It feels like the longest, deathliest panto ever made – and still it isn't over. That Warner Bros decided to eke out the franchise by dividing J K Rowling's final book Harry Potter and the Deathly Hallows into two parts is not surprising. What studio would willingly smash this golden egg, with its ready-made audience and its revenues?
Perhaps I should be grateful they didn't split it into quarters, with an instalment for each season of the year. Multiplicity abounds, in any case. In an early scene, the Potter allies assemble in a living room and turn themselves, via a potion, into a platoon of Harry doubles so as to decoy the airborne Death Eaters. Seven Harry Potters in one room: it's like our bespectacled hero has become some Middle Eastern tyrant terrified of assassination.
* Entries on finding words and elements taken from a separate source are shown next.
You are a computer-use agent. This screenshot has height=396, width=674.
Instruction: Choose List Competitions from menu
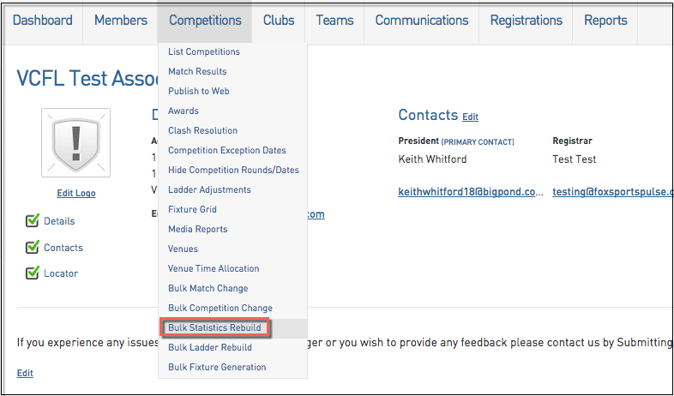(x=204, y=51)
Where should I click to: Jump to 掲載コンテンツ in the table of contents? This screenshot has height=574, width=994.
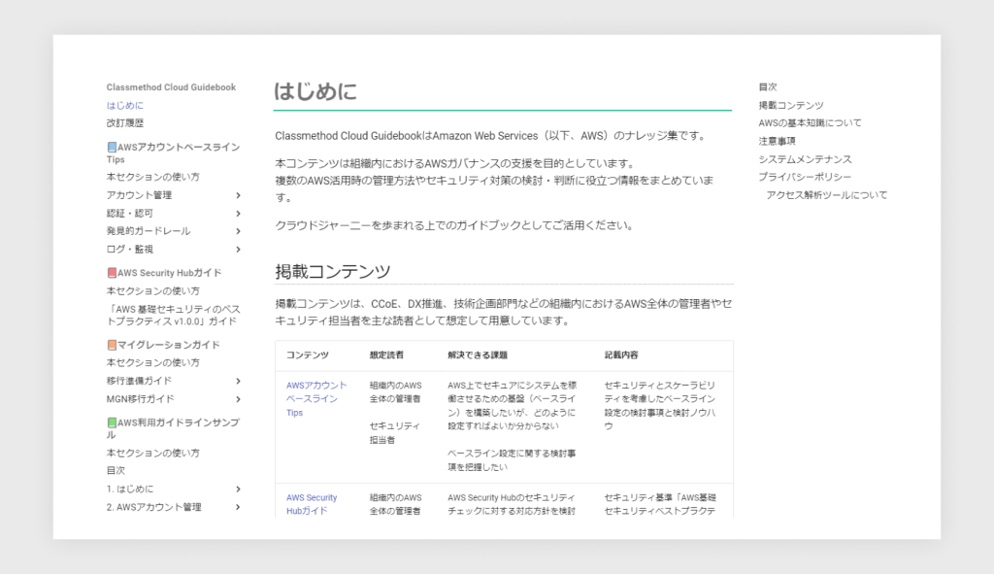790,105
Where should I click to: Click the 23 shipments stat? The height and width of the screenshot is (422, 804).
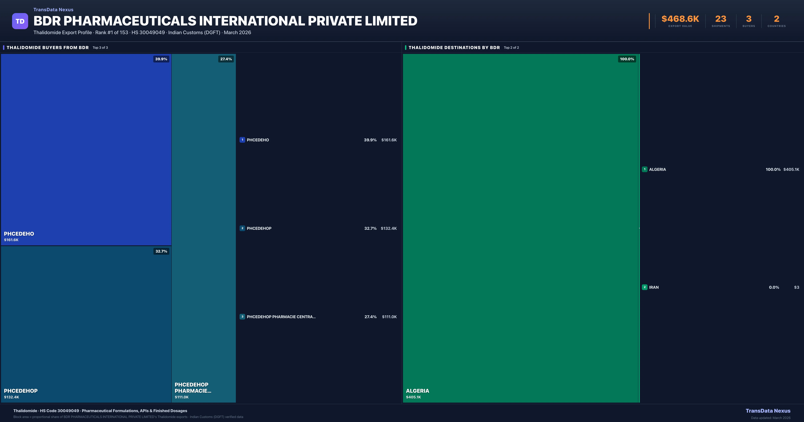click(721, 19)
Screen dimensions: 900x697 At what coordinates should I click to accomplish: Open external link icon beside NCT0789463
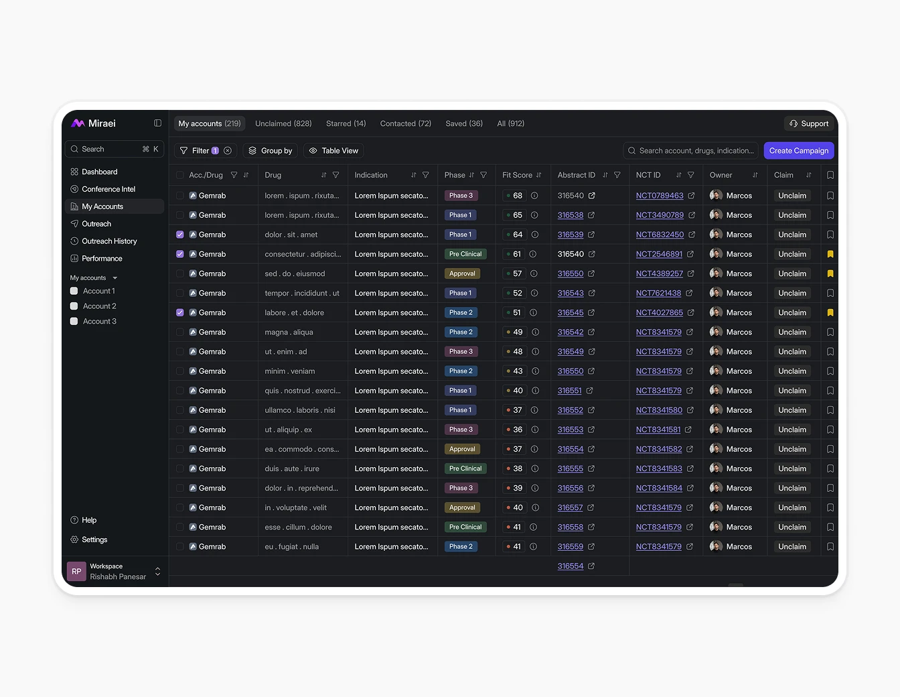692,196

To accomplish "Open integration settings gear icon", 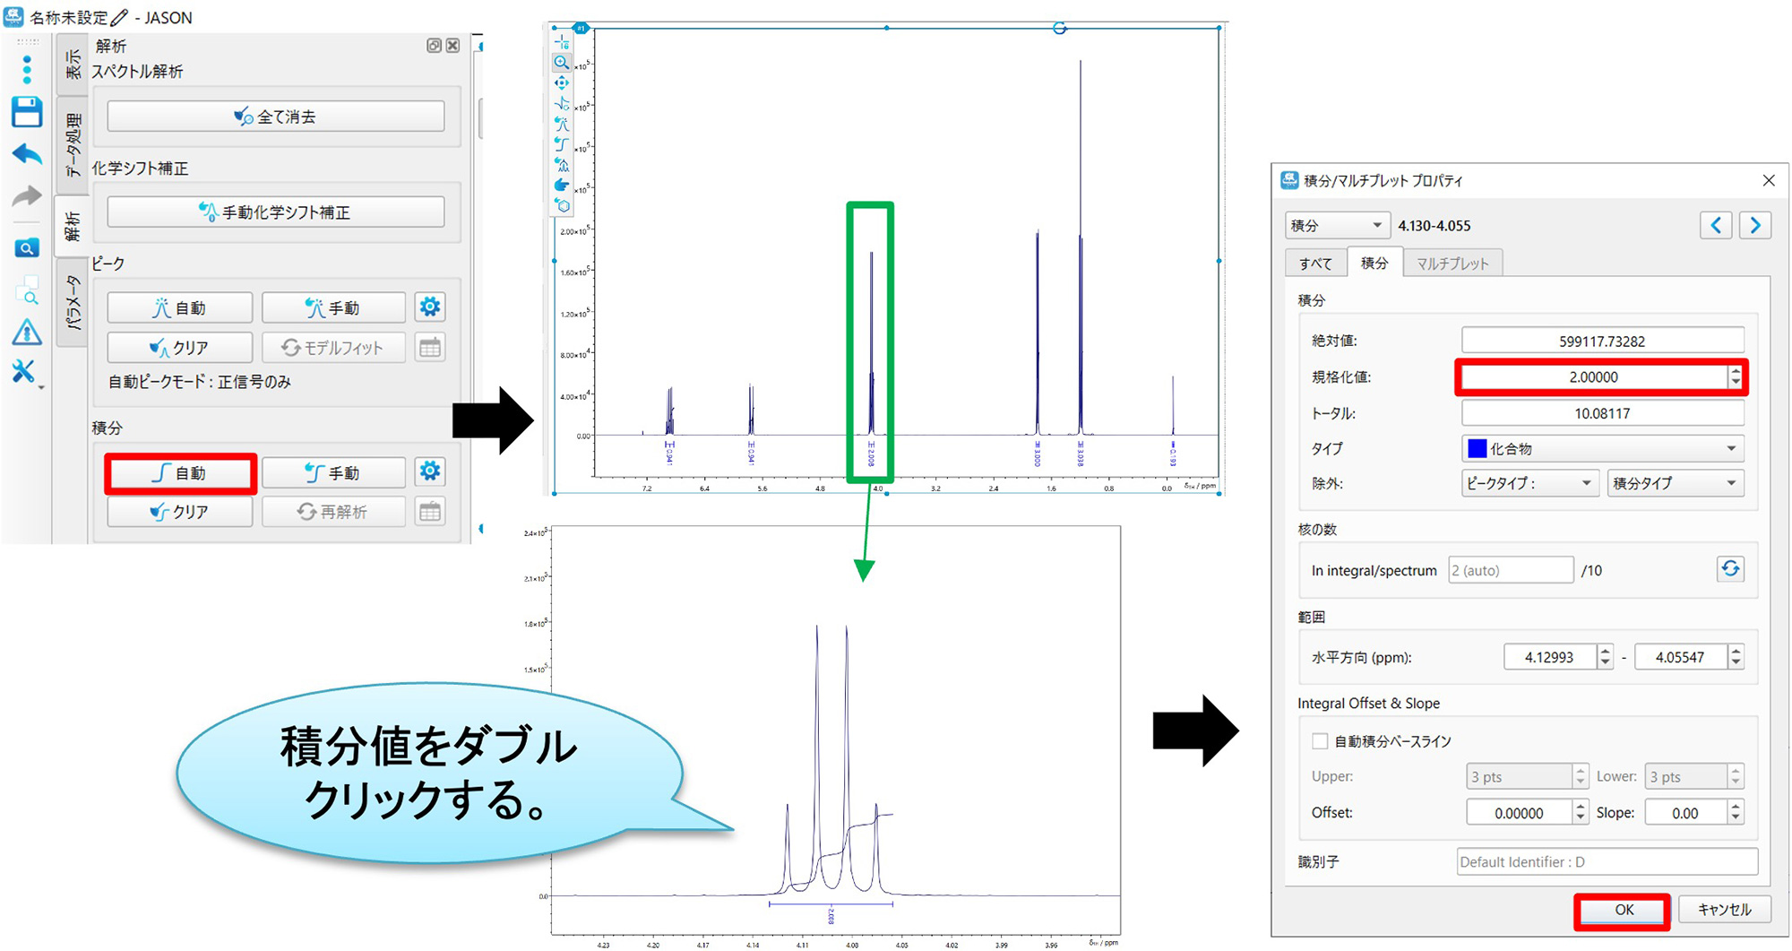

What's become more apparent as the saga has worn on (this is the seventh in the sequence) is that the film-makers are not prepared to make any concessions to the uninitiated. In short, if you haven't read the books, you'll have virtually no idea what's going on. If you must see it, my advice would be to accompany a likely eight-year-old who can supply the lowdown on the terminology, the metamorphoses and the convoluted story as it relates to its six predecessors. For myself, a sort of cartoon cloud in the shape of a question mark floated above my head for two and a half hours.
I wasn't joking about the panto, either. It would probably be quicker to list the British character actors who don't appear than the ones who do. Some are blink-and-you-miss-them cameos: Fiona Shaw, John Hurt, Helen McCrory, Richard Griffiths. Some characters get more screentime, though not enough to establish anything that deserves the name of "character": Bill Nighy (doing Welsh?), Rhys Ifans (doing Irish?), Helena Bonham Carter, Jason Isaacs, Imelda Staunton, David Thewlis, Peter Mullan, Nick Moran, Timothy Spall, Mark Williams and more pop up like ducks in a shooting gallery. I gather Toby Jones was also among them, disguised as an elf called Dobby. (Think Gollum with a longer nose and a pleasant personality.)
Plot-wise, it's still about Harry trying to elude the dread clutches of Voldemort. Given the latter's evil powers, he's certainly taken his time destroying his arch-enemy. You'd almost believe someone has told him to drag it out a bit. Played by Ralph Fiennes in reptilian mode – does he have any other? – Voldemort appears to have cut off his nose to spite his face, literally, though it's his "Horcruxes" that generate interest here. His what? These are alleged to be the secret to Voldemort's immortality, items within which he has hidden "pieces of his very soul", and rather inconveniently can be located anywhere or in anything. So Harry, no longer under the protective aegis of Hogwarts, must search out these Horcruxes before the forces of darkness overwhelm him.
He does this in the company of his doughty companions, Ron (Rupert Grint) and Hermione (Emma Watson), who wear such solemn expressions you'd think they were in a Bergman movie. The trio take the signpost marked "adventure" and end up in a variety of scrapes that always seem to end just before they become interesting. When they are attacked at a wedding reception, they are magicked away by the wave of a wand to our own Shaftesbury Avenue. Under threat at a remote hideout, they again break the space-time continuum by landing in the Forest of Dean. This ability to flip scenes at will not only sabotages the tension, it makes us wonder about its logic. When a crew of "snatchers" pursues them through a forest, why doesn't whoever has got the wand just spirit them away? And isn't it a cop-out to have Hermione suddenly "remember" stray bits of wizard magic when they're in a tight corner?
Perhaps this flouting of consistency is nothing of the sort to fans steeped in the arcana of Rowling's fictional world. What's not so easily explained away is the odd stiltedness of the relations between Harry and his two best pals. This has seemed to me an encumbrance on the series from the start, and it's exposed more than ever here by the outbreak of "feelings" inside the triangle. Grint has not looked a fair match for Watson, but he does his gingery best. When Ron drops out of the story for a while, leaving Radcliffe to take up the role of romantic protector, it's altogether less convincing. Even at this stage, Radcliffe looks an uncertain screen presence; emotional nuance doesn't trouble his face, and his voice remains a very blunt instrument.
The comparison one tends to reach for when Potter comes up is the Lord of the Rings trilogy. That too was ambitiously scaled, lavishly mounted and wildly overcrowded, yet you didn't need to have read a word of Tolkien to be gripped by it. Potter is a closed system, for aficionados only. Admittedly, there are about 100 million of them, and nothing in the world – least of all a bad review – is going to stop them packing out cinemas from here till Christmas, and beyond. But it's impossible to view this film as a seasonal treat: it is too gloom-ridden, too gothic, too goddamned humourless to rate anywhere on a scale marked "fun". True believers will howl at the thought, but this Potterthon is a bit of an ordeal.